## [Work item]
Output, word for word, the lines of this listing that fall between the line with "www.veldkampstories.com (139, 1567)" and the line with "videomarketingcampagne (306, 1122)", counting both of those lines, and no others.

## [Given entries]

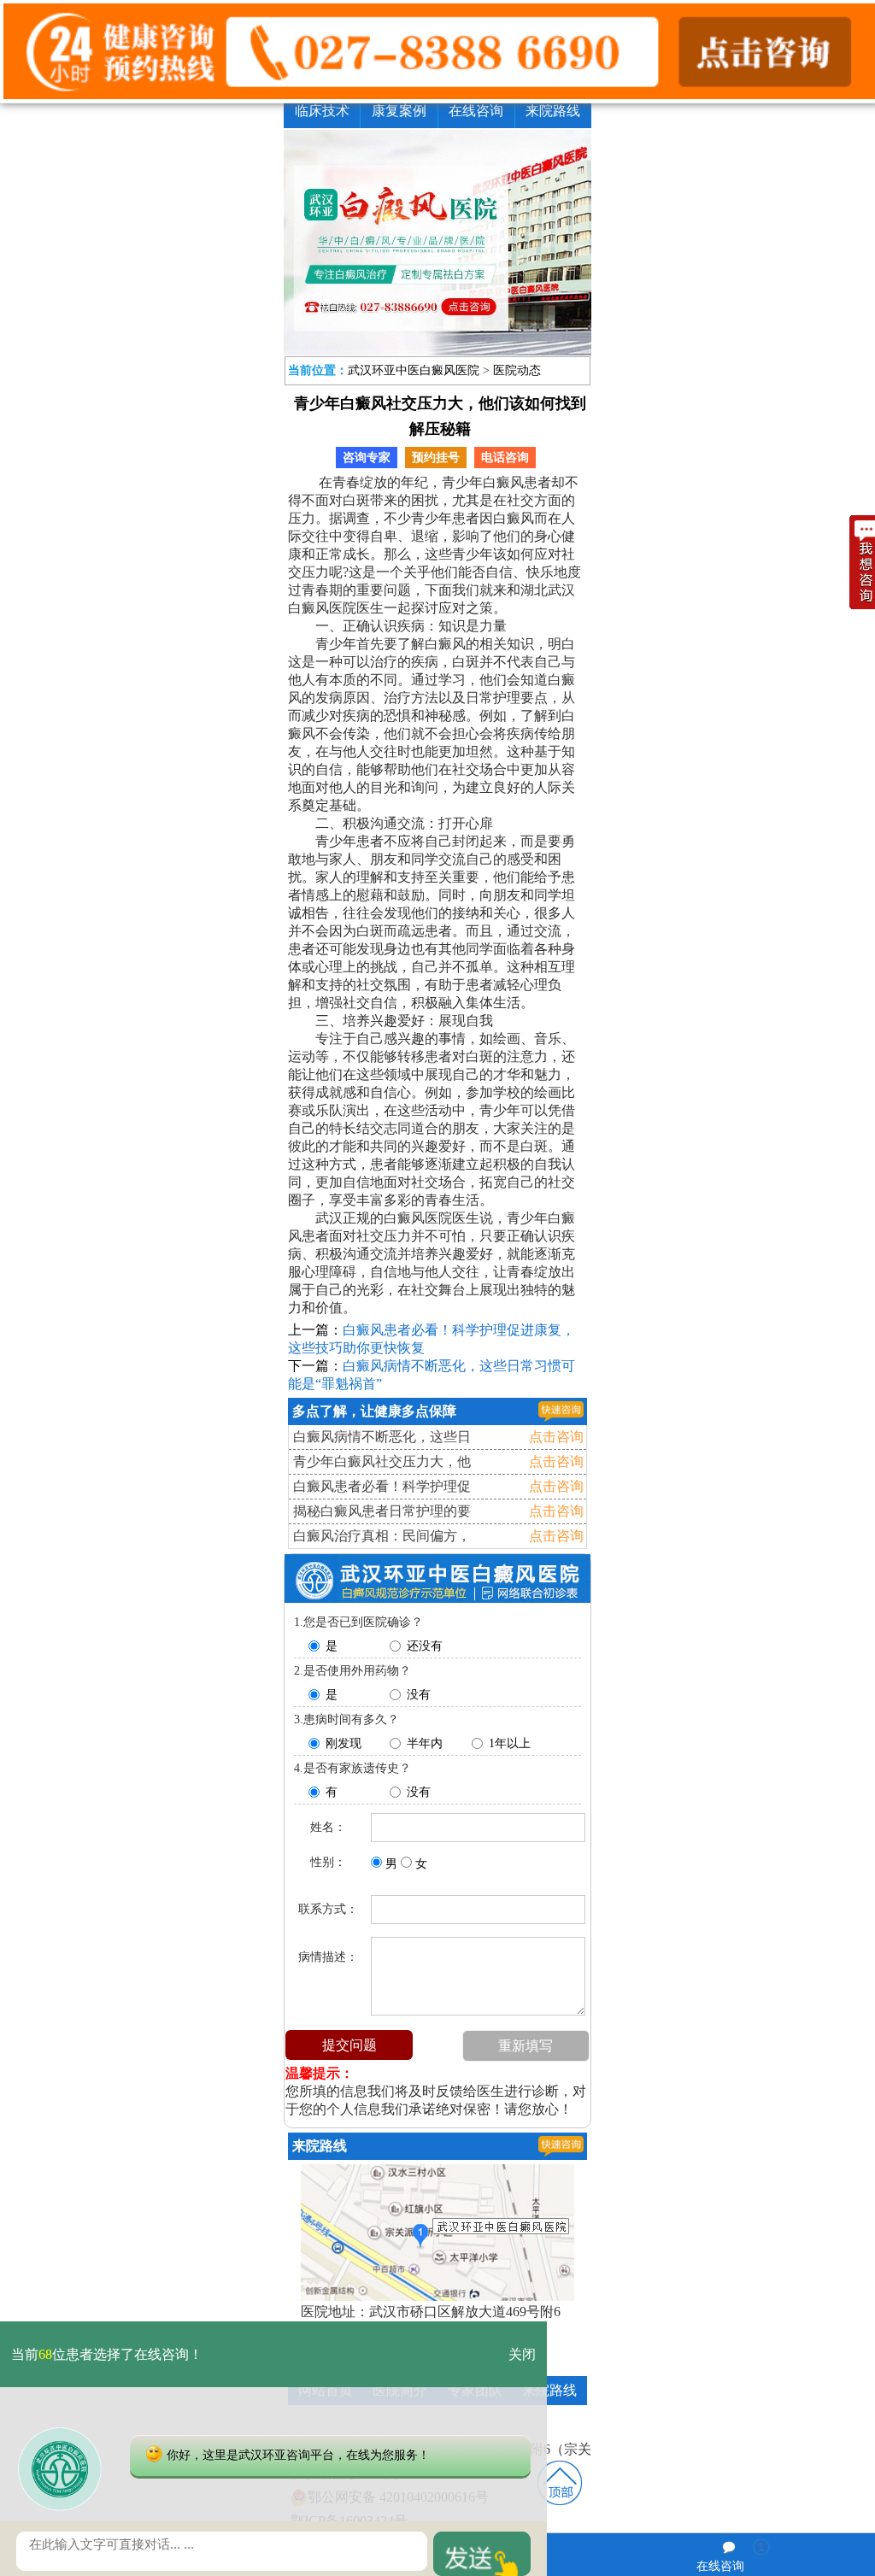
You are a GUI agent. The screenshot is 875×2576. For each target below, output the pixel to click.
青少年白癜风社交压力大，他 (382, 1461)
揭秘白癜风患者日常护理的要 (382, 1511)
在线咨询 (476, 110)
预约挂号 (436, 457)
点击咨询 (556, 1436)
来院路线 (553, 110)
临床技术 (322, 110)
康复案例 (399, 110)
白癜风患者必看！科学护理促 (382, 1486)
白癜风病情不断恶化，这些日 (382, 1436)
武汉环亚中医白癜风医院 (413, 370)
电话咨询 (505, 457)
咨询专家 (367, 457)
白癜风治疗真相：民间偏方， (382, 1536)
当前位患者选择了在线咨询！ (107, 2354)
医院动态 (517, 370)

---

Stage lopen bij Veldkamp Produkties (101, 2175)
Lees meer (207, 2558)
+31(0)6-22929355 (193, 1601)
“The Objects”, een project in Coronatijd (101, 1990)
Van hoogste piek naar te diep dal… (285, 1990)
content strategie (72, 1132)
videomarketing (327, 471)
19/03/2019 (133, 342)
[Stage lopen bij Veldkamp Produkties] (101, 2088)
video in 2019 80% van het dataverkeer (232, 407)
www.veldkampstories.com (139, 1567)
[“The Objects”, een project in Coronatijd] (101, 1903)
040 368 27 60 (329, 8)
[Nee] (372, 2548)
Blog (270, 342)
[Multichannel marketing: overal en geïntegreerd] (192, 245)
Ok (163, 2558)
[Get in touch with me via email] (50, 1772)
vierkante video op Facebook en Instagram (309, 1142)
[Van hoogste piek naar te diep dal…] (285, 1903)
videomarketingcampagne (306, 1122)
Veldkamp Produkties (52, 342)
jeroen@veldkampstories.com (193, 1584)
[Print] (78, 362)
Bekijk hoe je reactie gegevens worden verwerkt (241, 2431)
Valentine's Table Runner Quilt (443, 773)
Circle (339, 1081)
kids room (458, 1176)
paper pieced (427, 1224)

* * *

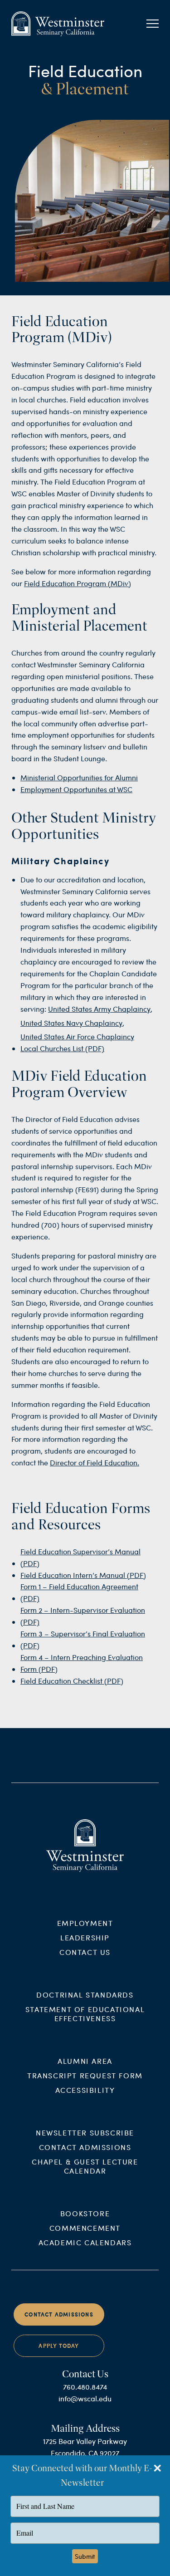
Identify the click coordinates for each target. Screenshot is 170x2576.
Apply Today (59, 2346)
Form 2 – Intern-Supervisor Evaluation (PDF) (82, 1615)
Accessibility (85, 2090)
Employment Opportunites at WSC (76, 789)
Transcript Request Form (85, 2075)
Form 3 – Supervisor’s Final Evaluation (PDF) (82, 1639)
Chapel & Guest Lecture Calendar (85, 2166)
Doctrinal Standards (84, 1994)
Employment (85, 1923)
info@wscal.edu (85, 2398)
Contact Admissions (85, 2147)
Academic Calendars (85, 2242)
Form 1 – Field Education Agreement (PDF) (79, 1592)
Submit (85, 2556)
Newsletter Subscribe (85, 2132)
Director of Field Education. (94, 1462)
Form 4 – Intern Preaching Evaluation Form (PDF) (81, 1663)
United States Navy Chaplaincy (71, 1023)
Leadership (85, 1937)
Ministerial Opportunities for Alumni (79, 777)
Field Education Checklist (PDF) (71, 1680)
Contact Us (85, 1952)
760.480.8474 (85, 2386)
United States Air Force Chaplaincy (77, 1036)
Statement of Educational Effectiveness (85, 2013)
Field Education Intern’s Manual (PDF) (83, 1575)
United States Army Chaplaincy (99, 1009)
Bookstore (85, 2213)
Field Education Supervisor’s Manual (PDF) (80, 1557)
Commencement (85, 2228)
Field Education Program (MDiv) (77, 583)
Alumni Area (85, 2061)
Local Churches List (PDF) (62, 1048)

## [Result for this exercise]
www.veldkampstories.com (139, 1567)
[“The Objects”, een project in Coronatijd] (101, 1903)
040 368 27 60 (329, 8)
[Nee] (372, 2548)
Blog (270, 342)
[Multichannel marketing: overal en geïntegreerd] (192, 245)
Ok (163, 2558)
[Get in touch with me via email] (50, 1772)
vierkante video op Facebook en Instagram (309, 1142)
[Van hoogste piek naar te diep dal…] (285, 1903)
videomarketingcampagne (306, 1122)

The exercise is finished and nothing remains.